** Extracted material **
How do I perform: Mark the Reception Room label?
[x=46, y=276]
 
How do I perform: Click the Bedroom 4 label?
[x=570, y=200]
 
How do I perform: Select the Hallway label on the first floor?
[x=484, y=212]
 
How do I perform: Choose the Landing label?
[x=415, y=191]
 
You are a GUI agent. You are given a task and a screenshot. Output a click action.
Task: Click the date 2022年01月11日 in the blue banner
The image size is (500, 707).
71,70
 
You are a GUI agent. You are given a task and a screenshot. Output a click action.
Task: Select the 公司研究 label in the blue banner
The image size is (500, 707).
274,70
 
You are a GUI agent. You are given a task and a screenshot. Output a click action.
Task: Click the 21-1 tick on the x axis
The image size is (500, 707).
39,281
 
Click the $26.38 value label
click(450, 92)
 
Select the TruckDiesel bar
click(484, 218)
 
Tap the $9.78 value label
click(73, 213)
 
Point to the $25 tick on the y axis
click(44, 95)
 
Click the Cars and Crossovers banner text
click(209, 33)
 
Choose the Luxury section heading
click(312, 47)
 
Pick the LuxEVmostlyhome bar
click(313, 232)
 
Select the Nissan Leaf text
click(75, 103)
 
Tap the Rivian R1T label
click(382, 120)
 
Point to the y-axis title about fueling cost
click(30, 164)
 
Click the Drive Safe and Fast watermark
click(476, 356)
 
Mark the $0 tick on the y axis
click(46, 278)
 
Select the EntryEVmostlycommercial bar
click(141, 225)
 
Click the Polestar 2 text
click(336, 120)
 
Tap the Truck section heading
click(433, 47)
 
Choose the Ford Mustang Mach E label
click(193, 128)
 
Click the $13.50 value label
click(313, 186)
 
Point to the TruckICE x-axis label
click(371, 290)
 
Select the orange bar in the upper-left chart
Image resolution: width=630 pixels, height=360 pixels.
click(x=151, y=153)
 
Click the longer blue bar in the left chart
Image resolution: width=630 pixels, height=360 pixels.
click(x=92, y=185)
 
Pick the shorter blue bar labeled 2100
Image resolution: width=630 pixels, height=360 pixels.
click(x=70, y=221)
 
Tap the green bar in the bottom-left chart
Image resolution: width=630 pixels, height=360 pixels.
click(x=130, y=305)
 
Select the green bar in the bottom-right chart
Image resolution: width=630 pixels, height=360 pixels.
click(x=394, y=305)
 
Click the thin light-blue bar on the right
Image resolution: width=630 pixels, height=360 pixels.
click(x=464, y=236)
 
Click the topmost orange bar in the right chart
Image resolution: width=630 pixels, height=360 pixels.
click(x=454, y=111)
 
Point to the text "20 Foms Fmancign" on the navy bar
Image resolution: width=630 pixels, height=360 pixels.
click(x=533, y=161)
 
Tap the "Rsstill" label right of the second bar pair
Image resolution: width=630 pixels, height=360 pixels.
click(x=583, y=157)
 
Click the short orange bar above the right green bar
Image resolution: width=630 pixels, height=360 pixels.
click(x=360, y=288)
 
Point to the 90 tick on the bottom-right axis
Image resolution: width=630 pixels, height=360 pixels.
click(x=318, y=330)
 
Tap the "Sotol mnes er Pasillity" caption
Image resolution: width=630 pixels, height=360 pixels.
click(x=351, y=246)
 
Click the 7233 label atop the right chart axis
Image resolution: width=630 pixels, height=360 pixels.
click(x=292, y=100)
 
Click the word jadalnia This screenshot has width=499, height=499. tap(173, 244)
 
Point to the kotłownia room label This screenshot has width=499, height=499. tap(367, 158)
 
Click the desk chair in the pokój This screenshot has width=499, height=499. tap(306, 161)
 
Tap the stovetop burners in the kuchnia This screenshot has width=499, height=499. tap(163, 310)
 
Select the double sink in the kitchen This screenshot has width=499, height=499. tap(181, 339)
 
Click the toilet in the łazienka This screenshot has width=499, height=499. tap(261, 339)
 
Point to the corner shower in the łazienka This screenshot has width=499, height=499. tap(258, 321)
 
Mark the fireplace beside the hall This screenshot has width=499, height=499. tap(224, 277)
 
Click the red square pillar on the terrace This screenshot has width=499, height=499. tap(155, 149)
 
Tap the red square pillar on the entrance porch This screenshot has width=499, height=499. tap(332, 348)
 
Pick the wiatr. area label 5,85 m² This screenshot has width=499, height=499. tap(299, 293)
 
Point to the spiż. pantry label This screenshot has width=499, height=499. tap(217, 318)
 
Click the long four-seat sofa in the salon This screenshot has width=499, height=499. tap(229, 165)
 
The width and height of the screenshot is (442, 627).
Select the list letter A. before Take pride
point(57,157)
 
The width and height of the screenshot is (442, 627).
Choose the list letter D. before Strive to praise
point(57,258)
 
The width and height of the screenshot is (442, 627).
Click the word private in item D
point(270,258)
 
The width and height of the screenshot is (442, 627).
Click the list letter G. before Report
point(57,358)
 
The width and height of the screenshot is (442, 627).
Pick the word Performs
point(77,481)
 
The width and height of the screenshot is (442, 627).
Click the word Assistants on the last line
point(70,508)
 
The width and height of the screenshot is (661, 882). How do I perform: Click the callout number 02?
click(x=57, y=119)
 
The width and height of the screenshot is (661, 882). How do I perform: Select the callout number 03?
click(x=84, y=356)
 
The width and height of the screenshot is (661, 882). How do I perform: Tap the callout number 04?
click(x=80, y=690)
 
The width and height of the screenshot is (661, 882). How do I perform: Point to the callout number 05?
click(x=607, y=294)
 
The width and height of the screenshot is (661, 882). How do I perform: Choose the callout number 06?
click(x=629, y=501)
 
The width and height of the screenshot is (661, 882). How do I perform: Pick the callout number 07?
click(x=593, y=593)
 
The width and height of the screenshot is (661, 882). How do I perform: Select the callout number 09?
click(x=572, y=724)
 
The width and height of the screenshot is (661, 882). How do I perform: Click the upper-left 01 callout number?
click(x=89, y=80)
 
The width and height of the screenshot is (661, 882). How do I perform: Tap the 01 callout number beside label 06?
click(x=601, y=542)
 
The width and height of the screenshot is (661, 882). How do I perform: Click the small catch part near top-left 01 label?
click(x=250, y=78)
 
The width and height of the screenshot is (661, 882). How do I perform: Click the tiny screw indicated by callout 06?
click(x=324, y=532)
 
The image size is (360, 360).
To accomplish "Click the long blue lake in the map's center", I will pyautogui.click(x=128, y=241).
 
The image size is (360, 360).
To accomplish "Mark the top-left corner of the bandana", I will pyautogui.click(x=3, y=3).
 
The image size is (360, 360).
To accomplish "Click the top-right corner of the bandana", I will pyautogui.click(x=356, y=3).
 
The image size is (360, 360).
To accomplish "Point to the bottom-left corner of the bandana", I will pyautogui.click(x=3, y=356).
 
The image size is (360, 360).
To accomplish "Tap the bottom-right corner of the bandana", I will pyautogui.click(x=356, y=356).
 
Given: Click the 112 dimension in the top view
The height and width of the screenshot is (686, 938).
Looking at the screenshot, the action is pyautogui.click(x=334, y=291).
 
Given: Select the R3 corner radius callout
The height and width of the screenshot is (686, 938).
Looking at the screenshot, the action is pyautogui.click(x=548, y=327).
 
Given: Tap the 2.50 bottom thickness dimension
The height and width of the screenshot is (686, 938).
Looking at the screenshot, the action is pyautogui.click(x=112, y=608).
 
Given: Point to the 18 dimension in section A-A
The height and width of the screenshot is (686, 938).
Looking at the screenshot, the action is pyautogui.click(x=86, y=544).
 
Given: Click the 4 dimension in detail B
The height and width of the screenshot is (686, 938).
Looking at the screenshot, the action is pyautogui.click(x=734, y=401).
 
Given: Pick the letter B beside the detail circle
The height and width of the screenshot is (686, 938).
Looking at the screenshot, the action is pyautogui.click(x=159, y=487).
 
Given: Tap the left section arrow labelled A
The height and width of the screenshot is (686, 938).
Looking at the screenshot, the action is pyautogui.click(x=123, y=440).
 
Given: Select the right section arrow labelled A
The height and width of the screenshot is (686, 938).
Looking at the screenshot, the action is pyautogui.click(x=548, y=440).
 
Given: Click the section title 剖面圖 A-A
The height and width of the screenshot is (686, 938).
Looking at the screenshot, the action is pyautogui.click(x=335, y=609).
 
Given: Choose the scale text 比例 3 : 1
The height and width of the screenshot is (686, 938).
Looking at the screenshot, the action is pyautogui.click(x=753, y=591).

** Task statement **
Copy the data word for word, beginning at the line that has "callout number 03?" and ending after the line that has "click(x=601, y=542)".

** Result **
The width and height of the screenshot is (661, 882). How do I perform: Select the callout number 03?
click(x=84, y=356)
 
The width and height of the screenshot is (661, 882). How do I perform: Tap the callout number 04?
click(x=80, y=690)
 
The width and height of the screenshot is (661, 882). How do I perform: Point to the callout number 05?
click(x=607, y=294)
 
The width and height of the screenshot is (661, 882). How do I perform: Choose the callout number 06?
click(x=629, y=501)
 
The width and height of the screenshot is (661, 882). How do I perform: Pick the callout number 07?
click(x=593, y=593)
 
The width and height of the screenshot is (661, 882). How do I perform: Select the callout number 09?
click(x=572, y=724)
 
The width and height of the screenshot is (661, 882). How do I perform: Click the upper-left 01 callout number?
click(x=89, y=80)
 
The width and height of the screenshot is (661, 882). How do I perform: Tap the 01 callout number beside label 06?
click(x=601, y=542)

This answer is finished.